Временами подобное введение, я бы даже сказал, предисловие к допросу, срабатывало вполне успешно. Однако на Соловья-разбойника услышанное произвело не большее впечатление, чем сообщение о прошлогодних ценах на бензин в Республике Конго. Не говоря ни слова, он тупо обводил взглядом оперативно-следственную группу, ожесточенно пытаясь уразуметь, как докатился до жизни такой.
— Эк башка-то раскалывается! — хмуро пожаловался он.
— Слышь, ушлый хмырь, — похоже, вполне искренне возмутился Вадим. — Делов наворочал, а теперь на больничку закосить решил?! Крути его, Клин! Это он под придурка чисто канает!
— Это я под придурка канаю?! — Мрачная окровавленная физиономия хозяина здешних мест приняла было свирепое выражение, и щеки, свисавшие пустыми кошелками, начали наполняться воздухом.
— Не надо свистеть, — тихо шипя, прошелестела Делли. — А то ведь голова от боли и расколоться может, не хуже, чем от Светозаровой палицы.
— Ишь, что припомнила! — потухая на глазах, пробормотал мордоворот, вовсе не радуясь силе профессиональной памяти сотрудницы Волшебной Службы Охраны. — Не стращай! По малолетке дело было. Сглупил, не на того наехал… А нынче я гулевой атаман, и кто мне дорогу заступит — долго не проживет!
— Да он никак, паскуда, угрожает! — возмутился Ратников, прикидывая в уме, чем можно заменить двухпудовую булаву своего названого брата.
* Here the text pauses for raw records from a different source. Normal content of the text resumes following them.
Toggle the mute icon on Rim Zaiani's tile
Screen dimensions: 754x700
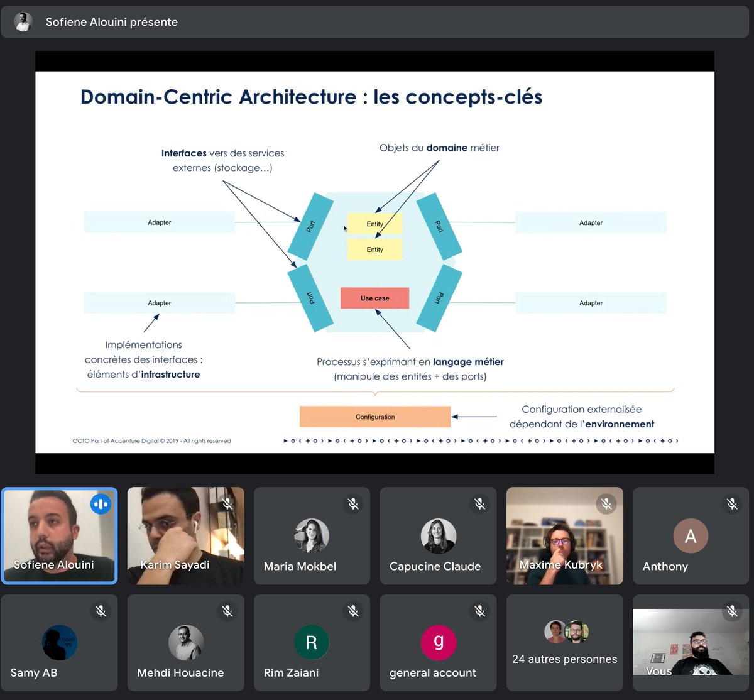(x=354, y=611)
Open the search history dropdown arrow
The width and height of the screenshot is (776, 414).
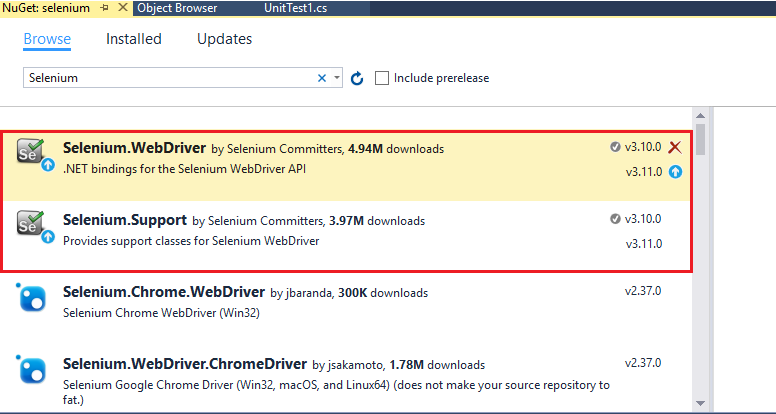pyautogui.click(x=337, y=78)
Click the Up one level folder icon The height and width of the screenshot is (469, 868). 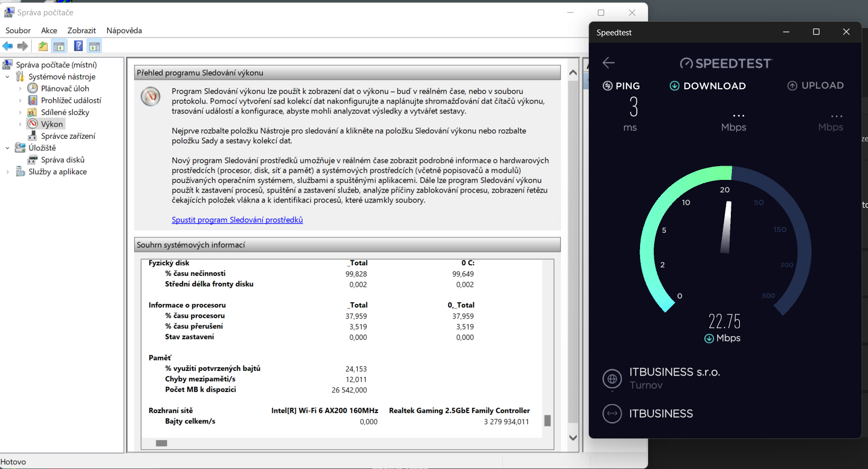(x=43, y=46)
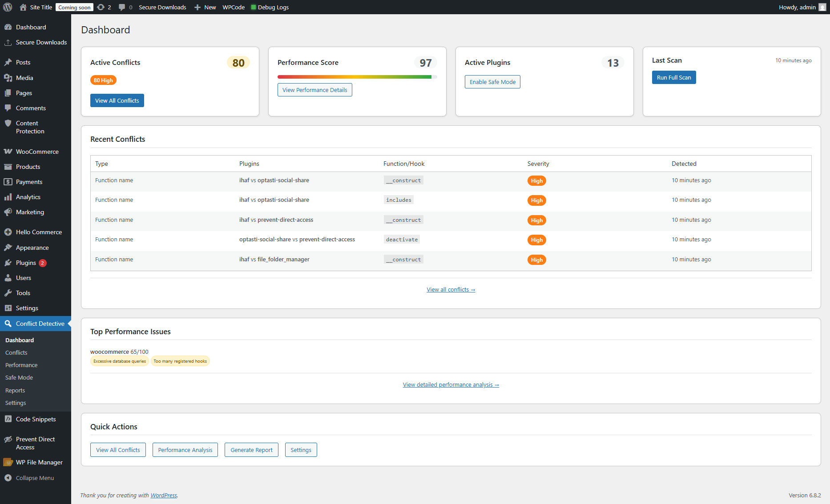Click the Analytics bar chart icon

pos(8,197)
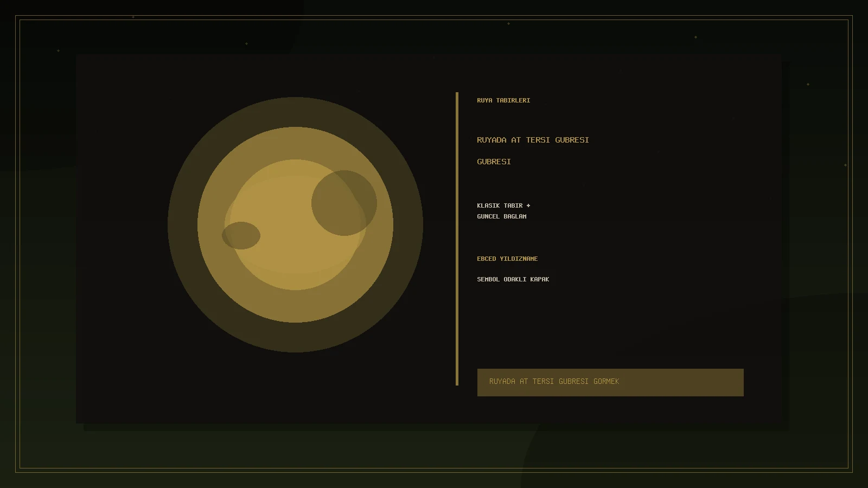This screenshot has height=488, width=868.
Task: Click the plus sign after KLASIK TABIR
Action: (528, 206)
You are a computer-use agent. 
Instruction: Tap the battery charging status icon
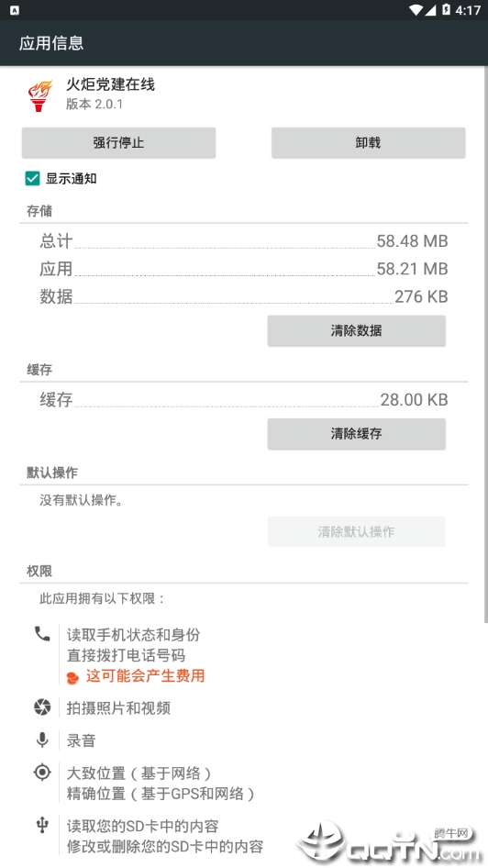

— Гражданин Соловей! — вмешался я. — На вашем месте я бы не стал делать попытку запугать следствие. Вина ваша доказана, и за один только разбой на большой дороге вас уже можно четвертовать. А уж нападение на государева мздоимца, это и вовсе на колесование тянет.
— Как честной суд решит, — мрачно отозвался разбойный атаман.
— По вашему делу суда не будет, — нежно заверил я. — Будет военный трибунал в его лице. — Я кивнул на Вадюню. Лицо Вадюни немедленно приняло возбужденно-радостное выражение, несовместимое с гуманизмом.
— Это еще почему?! — уже во весь свой зычный голос проревел подследственный.
— Да потому, — вдумчиво начал я, — что господин И.О. государя, — я кивнул на разминающего молотообразные кулаки витязя, — так решил. Не правда ли?
— Ну, типа того, — отозвался недавний подурядник левой руки.
— Да ты что буровишь? Да ты знаешь, кто за мной стоит?
— Не знаю, — честно сознался я. — Но очень хочу выяснить.
Соловей-разбойник осекся, понимая, что сболтнул лишнее.
— А вот молчать не надо. Для вас же хуже, — продолжал настаивать я. — Нас как раз интересует, кто заказал вам утреннее нападение на кортеж Юшки-каана, зачем ему это было нужно и где этот государственный преступник. Вы ведь, я полагаю, не дурак, сами должны понимать, что такие дела числятся среди злоумышлении против государства и божьего порядка. Итак, я жду ответа, где этот злодей-душегуб таится?
— Знать не знаю, — внимательно рассматривая пустой стол, огрызнулся гулевой атаман.
— Запираться глупо. — Я покачал головой. — Сейчас только от вас зависит, посадят ли вас на кол, точно пугало, или же, принимая во внимание помощь следствию, вы пойдете по делу свидетелем.
— От того, кого вы ищете, идти-то, может, и идут, да только далеко не уходят, — вздохнул батька Соловей. — Потому как ноги из задницы выпадают.